→ Data
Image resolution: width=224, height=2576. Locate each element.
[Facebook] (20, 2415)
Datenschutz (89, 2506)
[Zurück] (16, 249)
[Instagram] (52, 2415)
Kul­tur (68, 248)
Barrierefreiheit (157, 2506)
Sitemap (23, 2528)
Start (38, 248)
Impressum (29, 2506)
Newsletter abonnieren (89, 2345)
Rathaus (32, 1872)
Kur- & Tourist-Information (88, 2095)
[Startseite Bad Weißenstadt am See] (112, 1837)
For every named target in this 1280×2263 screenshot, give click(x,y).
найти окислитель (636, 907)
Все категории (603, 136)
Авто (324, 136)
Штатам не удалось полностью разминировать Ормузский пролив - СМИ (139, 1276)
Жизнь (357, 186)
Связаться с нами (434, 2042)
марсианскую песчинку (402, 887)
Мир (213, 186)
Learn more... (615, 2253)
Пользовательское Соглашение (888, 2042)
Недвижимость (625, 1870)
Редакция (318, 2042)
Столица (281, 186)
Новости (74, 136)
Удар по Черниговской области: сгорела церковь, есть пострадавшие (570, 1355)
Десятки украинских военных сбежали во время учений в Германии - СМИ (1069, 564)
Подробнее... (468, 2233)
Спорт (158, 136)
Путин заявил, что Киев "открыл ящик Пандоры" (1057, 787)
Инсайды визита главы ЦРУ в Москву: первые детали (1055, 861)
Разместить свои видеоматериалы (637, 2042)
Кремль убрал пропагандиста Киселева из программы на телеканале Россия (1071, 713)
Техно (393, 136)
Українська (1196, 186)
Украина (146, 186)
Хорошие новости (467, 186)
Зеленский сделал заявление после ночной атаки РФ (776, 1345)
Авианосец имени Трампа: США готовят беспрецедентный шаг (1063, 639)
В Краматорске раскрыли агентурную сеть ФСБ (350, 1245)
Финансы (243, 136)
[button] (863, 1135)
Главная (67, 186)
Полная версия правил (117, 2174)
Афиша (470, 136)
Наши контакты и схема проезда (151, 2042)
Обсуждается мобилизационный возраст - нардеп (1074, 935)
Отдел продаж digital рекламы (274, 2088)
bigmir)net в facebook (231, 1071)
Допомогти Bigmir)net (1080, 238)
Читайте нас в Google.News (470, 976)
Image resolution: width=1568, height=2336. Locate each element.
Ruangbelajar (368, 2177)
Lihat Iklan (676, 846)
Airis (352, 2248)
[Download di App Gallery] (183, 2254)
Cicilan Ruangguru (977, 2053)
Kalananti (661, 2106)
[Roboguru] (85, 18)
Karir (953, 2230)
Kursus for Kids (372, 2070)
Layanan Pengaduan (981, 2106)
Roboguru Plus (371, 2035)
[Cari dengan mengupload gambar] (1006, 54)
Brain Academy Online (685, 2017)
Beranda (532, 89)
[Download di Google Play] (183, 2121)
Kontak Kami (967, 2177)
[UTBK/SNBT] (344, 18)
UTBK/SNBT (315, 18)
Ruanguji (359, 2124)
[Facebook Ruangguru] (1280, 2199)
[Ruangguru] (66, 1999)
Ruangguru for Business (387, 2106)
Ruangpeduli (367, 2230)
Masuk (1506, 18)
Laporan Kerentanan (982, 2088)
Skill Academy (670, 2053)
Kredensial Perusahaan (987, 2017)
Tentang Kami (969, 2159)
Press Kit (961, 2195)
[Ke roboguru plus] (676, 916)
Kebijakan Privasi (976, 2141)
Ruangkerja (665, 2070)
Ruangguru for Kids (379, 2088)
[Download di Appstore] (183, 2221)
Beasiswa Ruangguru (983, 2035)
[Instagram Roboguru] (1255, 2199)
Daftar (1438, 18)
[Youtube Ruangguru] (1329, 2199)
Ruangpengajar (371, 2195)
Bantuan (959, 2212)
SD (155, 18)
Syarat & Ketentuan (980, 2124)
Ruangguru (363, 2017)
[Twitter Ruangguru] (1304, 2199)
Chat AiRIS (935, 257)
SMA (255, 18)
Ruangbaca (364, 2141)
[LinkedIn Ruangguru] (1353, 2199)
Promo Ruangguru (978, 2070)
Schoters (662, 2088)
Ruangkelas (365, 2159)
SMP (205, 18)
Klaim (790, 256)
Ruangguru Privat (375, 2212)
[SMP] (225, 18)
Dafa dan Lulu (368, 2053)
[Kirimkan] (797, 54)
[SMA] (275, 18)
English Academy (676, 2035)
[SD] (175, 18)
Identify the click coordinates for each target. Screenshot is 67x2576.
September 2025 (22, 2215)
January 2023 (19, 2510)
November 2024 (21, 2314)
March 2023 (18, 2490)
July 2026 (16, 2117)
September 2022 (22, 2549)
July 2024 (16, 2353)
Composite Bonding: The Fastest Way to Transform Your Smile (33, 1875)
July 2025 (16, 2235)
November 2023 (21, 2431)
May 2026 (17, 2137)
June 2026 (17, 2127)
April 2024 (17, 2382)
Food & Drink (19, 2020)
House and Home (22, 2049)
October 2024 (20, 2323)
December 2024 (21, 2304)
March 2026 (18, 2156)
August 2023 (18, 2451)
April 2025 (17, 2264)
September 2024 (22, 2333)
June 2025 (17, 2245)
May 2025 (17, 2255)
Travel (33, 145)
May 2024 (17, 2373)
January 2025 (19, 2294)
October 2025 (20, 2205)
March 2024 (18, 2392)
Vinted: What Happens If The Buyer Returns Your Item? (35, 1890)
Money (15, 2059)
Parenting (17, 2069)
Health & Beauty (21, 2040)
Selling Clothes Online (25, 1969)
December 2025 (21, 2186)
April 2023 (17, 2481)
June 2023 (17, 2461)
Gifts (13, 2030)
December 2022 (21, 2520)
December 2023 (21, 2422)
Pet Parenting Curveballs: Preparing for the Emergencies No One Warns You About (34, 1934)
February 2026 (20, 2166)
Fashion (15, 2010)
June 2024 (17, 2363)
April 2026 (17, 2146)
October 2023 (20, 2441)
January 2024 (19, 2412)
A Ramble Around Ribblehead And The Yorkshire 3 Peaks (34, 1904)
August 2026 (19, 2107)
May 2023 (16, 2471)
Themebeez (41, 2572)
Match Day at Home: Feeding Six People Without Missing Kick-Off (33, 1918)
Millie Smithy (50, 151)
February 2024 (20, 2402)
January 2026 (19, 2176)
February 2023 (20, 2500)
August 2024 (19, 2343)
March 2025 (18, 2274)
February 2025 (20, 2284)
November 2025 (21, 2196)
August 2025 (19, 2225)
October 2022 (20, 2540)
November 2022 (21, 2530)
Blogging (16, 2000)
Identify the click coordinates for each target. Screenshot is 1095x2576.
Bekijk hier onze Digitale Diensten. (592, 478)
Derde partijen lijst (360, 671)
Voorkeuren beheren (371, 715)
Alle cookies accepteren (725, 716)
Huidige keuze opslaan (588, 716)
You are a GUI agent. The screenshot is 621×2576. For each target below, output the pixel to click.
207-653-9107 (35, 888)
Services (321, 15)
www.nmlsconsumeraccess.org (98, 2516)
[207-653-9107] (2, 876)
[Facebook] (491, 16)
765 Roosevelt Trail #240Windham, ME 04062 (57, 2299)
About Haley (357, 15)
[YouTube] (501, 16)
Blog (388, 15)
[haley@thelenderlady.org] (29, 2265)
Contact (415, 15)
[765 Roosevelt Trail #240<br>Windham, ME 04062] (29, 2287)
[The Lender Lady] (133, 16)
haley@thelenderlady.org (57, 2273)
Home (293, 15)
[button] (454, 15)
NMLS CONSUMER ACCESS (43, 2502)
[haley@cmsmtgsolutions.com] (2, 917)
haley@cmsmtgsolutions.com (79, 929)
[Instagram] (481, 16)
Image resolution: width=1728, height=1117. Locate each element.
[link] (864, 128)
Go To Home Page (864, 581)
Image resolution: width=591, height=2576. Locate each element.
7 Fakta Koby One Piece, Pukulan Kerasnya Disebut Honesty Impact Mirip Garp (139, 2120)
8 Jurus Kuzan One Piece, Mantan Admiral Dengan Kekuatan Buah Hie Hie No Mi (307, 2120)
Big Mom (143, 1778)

→ Task directions
From the entries, copy every line in which the word "Instagram" occurs.

→ Answer space
[Instagram] (52, 2415)
[Instagram Roboguru] (1255, 2199)
[Instagram] (481, 16)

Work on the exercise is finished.